I need helping seeing this as a ladder diagram.

Thank for any help.

D
 
Yeah, it's probably in your textbook if you'd bother to open it.

That was uncalled for. The OP might like be like me -- learning independently without benefit of textbooks, instructors or a structured course. He is asking for help, not SA comments. Give him a break.
 
That was uncalled for. The OP might like be like me -- learning independently without benefit of textbooks, instructors or a structured course. He is asking for help, not SA comments. Give him a break.

Then download ANY manufacturers programming manual. Every single one of them has a programming manual available, all of which show common circuits like this.

No textbooks? No instructors? No resources? Then you can't learn it. Poking around is not the way to go.

Effort first. Once effort is shown, then answers become more meaningful.
 
The original poster obviously has the internet, otherwise he wouldn't be on here. So it isn't too much to expect him to research first before he posts such a elementary question...There must be about a million places you can find an example of what he is looking for.
 
Two observations guys:

1) He DID do some research, he looked US up, found US, and posted his question HERE. Aren't WE a resource?

2) If you read the question he poses CAREFULLY, a simple LATCH (or SEAL) circuit doesn't quite fill the bill.

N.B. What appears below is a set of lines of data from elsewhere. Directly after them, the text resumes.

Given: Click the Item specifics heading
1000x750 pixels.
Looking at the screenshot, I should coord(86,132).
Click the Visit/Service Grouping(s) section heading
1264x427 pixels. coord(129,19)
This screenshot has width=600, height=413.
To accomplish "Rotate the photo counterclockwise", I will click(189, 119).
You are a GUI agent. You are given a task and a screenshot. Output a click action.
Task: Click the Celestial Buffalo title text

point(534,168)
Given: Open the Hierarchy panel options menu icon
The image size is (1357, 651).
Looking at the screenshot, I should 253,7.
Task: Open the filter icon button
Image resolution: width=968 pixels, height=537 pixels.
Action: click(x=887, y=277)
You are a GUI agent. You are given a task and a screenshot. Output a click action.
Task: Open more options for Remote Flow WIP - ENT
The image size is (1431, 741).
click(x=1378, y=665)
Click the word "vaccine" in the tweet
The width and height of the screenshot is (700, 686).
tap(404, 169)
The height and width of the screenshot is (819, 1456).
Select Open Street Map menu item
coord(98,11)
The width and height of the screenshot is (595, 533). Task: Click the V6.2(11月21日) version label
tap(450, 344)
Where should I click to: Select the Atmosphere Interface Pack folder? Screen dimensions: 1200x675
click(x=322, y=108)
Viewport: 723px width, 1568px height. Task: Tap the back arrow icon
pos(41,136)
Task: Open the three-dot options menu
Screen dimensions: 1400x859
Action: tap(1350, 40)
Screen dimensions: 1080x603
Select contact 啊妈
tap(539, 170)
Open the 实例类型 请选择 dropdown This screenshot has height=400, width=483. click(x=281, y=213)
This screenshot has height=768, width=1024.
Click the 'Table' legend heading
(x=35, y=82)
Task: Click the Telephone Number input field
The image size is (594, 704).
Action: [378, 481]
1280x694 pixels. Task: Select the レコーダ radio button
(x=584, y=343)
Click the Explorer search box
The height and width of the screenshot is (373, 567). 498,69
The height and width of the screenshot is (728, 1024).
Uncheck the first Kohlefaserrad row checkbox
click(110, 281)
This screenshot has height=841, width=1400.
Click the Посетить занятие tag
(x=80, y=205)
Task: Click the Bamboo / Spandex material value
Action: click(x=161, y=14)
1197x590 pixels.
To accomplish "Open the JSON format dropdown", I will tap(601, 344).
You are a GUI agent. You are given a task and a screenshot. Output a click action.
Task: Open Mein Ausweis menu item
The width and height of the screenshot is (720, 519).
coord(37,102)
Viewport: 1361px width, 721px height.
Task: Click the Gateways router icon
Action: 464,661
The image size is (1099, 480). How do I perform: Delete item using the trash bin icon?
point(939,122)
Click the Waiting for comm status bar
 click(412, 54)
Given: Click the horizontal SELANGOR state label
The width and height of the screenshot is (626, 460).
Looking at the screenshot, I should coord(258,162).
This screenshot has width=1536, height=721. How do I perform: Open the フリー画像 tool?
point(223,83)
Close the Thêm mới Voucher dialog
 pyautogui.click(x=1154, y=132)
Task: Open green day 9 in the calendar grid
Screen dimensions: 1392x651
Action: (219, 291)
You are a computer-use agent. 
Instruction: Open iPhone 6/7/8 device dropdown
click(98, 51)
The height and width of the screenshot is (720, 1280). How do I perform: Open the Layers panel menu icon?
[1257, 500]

The simple phrase "but is no longer present" presents a condition that a simple LATCH circuit doesn't fill. In a simple latch circuit, the light will be on whether the momentary signal is still there or not.......

There will have to be a NC contact of the momentary pushbutton added on the output of the latch... before the lamp. Perhaps that is the visualization with which he is having trouble.

Now I'm probably the biggest SA in the in the mix, but given the two observations above, maybe a SA answer really ISN'T warranted.

Just my 2 cents :8)

Stationmaster
 
Something to google that may shed some light on this is "motor starter circuit".

A motor starter circuit is a good real world example where a momentary switch is sealed in and how the stop button releases the sealed circuit. The difference here is you firing a light where a motor starter circuit runs a motor.
 
The 'no longer present' part got me too. But it's just another bit of logic to add to the latch or seal-in part. PLC tutorials are to be found by the bucket-load over the net. All of my problems I've solved by 1) RTFM, 2) scour the net and 3) post it up. Very rarely have I needed 3), since most of the time somebody else has already had the same issue and I can read the tips he got.